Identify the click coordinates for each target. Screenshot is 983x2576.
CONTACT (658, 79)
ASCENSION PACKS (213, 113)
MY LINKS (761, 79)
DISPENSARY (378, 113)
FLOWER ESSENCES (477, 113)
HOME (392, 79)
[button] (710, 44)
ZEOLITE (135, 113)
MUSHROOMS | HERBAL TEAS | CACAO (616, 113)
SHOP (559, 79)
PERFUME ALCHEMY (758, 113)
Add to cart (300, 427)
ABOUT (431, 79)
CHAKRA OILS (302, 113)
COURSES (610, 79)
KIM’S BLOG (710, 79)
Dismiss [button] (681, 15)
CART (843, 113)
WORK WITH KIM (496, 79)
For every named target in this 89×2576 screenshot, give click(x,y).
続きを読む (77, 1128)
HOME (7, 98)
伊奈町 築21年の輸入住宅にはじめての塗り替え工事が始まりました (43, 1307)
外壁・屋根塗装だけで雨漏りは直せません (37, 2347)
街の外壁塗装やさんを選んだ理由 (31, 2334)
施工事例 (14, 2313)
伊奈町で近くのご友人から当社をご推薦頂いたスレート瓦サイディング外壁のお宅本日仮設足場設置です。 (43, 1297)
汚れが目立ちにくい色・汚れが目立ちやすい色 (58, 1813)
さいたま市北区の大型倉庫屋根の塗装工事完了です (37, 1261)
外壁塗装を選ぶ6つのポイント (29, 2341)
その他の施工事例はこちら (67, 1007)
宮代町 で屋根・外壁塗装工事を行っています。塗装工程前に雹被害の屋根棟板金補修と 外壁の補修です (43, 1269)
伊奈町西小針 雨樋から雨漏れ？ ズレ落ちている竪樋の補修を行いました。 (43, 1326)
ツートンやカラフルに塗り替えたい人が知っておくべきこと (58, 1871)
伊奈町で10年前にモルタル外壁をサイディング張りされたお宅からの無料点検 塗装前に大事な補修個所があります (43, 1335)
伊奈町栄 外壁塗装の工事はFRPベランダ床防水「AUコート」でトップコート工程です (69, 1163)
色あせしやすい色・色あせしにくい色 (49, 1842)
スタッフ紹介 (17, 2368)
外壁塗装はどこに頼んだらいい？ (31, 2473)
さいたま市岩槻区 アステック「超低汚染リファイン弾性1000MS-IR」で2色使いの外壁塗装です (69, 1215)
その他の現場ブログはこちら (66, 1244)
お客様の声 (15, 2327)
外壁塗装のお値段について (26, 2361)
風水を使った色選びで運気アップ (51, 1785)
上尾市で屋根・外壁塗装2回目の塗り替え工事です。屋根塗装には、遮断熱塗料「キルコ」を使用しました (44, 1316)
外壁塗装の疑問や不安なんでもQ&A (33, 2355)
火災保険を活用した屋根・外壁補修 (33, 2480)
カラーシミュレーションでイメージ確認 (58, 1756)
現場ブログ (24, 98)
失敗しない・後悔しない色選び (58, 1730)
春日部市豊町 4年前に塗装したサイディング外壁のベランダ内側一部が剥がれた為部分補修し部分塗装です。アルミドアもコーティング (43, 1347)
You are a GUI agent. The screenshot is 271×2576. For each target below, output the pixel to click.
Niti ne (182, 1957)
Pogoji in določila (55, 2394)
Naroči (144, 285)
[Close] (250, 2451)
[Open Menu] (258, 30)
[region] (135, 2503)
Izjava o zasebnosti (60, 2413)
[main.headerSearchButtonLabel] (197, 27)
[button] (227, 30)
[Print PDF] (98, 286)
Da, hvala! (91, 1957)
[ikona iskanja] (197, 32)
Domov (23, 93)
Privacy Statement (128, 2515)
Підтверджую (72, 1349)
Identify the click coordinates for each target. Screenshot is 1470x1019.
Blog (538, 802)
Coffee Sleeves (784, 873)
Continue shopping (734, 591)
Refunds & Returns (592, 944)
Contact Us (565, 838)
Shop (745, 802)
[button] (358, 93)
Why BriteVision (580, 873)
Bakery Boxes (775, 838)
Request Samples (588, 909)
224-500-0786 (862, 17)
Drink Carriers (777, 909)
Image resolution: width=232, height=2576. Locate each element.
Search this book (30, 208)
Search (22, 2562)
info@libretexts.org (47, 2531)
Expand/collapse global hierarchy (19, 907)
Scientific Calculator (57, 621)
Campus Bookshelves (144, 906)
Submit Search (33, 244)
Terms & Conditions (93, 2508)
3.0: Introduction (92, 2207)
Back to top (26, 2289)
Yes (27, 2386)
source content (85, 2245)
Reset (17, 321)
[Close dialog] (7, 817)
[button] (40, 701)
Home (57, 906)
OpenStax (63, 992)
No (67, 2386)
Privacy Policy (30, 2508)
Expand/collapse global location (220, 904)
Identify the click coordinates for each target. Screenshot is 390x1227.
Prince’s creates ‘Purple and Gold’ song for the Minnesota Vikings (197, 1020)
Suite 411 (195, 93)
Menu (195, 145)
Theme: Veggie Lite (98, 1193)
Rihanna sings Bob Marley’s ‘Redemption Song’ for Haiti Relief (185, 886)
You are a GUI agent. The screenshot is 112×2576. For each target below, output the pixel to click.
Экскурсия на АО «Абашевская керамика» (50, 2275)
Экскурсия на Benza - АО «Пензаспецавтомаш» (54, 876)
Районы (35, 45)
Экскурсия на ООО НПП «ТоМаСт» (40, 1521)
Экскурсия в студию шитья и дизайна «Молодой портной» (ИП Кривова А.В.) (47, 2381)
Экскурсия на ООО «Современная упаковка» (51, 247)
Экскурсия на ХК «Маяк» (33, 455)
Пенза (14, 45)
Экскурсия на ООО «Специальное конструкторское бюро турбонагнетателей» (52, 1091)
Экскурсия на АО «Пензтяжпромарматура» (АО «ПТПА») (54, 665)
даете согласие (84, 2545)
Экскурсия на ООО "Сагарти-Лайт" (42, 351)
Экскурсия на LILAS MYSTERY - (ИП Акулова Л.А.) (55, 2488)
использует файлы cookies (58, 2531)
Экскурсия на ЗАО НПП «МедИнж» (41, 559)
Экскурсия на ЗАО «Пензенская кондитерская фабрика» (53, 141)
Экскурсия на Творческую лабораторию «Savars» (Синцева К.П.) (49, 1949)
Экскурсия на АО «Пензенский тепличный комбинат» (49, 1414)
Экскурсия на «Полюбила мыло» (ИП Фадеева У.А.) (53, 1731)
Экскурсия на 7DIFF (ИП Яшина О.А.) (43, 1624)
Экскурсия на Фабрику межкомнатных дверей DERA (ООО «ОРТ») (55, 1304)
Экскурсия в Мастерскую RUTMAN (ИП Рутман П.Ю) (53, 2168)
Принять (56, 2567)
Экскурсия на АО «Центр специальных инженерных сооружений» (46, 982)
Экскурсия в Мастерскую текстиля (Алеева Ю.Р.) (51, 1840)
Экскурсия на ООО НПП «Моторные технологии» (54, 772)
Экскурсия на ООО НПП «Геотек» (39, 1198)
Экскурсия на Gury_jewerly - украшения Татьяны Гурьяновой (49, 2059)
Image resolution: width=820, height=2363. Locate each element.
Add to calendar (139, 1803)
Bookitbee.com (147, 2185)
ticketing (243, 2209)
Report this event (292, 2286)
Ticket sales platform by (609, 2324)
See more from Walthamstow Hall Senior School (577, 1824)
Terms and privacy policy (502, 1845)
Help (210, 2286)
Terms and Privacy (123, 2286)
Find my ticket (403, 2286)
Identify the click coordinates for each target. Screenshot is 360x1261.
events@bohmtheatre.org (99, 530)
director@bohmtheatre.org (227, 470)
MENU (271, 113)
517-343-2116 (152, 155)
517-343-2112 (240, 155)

--------------------

Task item: Give again, word for word, every line of the listing above from the one with "source content (85, 2245)" to the one with "Экскурсия в студию", both inclusive, and nothing beyond them.

Solution for this task:
source content (85, 2245)
Reset (17, 321)
[Close dialog] (7, 817)
[button] (40, 701)
Home (57, 906)
OpenStax (63, 992)
No (67, 2386)
Privacy Policy (30, 2508)
Expand/collapse global location (220, 904)
Identify the click coordinates for each target. Screenshot is 390x1227.
Prince’s creates ‘Purple and Gold’ song for the Minnesota Vikings (197, 1020)
Suite 411 (195, 93)
Menu (195, 145)
Theme: Veggie Lite (98, 1193)
Rihanna sings Bob Marley’s ‘Redemption Song’ for Haiti Relief (185, 886)
You are a GUI agent. The screenshot is 112×2576. For each target below, output the pixel to click.
Экскурсия на АО «Абашевская керамика» (50, 2275)
Экскурсия на Benza - АО «Пензаспецавтомаш» (54, 876)
Районы (35, 45)
Экскурсия на ООО НПП «ТоМаСт» (40, 1521)
Экскурсия в студию шитья и дизайна «Молодой портной» (ИП Кривова А.В.) (47, 2381)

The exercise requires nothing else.